-------- Record set --------
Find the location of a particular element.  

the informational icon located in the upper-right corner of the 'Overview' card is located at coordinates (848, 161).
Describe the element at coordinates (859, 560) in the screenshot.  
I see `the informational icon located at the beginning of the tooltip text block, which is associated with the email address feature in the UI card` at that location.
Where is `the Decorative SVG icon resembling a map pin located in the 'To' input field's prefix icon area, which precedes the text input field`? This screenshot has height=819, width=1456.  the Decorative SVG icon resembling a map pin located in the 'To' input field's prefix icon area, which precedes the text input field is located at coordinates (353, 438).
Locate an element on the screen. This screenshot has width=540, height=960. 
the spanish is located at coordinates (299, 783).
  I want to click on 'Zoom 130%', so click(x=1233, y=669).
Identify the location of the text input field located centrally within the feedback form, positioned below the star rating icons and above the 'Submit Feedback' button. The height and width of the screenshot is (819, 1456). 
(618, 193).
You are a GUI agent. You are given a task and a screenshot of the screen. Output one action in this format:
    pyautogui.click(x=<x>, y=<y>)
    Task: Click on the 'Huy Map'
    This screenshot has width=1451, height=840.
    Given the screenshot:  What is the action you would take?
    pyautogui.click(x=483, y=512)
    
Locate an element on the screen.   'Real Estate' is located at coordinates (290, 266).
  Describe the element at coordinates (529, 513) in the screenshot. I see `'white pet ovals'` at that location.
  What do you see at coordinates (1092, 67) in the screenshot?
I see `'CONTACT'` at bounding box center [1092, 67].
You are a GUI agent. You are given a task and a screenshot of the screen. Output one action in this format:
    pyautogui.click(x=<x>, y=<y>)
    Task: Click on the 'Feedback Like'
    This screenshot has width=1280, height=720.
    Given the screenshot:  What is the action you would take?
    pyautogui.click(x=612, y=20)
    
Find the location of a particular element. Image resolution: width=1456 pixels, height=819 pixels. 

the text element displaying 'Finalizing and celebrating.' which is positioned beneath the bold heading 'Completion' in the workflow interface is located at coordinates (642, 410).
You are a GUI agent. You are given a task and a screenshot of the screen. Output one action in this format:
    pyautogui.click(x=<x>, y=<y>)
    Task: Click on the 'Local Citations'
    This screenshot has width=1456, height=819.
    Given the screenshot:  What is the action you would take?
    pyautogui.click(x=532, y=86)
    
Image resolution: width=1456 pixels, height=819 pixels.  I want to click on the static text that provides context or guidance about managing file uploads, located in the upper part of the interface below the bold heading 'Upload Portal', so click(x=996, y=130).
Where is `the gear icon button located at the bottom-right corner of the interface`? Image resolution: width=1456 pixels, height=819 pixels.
--------
Copy the lines above exactly, starting with the line that contains "Find the location of a particular element. Image" and going on through the last line.

Find the location of a particular element. Image resolution: width=1456 pixels, height=819 pixels. 

the text element displaying 'Finalizing and celebrating.' which is positioned beneath the bold heading 'Completion' in the workflow interface is located at coordinates (642, 410).
You are a GUI agent. You are given a task and a screenshot of the screen. Output one action in this format:
    pyautogui.click(x=<x>, y=<y>)
    Task: Click on the 'Local Citations'
    This screenshot has width=1456, height=819.
    Given the screenshot:  What is the action you would take?
    pyautogui.click(x=532, y=86)
    
Image resolution: width=1456 pixels, height=819 pixels.  I want to click on the static text that provides context or guidance about managing file uploads, located in the upper part of the interface below the bold heading 'Upload Portal', so click(x=996, y=130).
Where is `the gear icon button located at the bottom-right corner of the interface`? Image resolution: width=1456 pixels, height=819 pixels.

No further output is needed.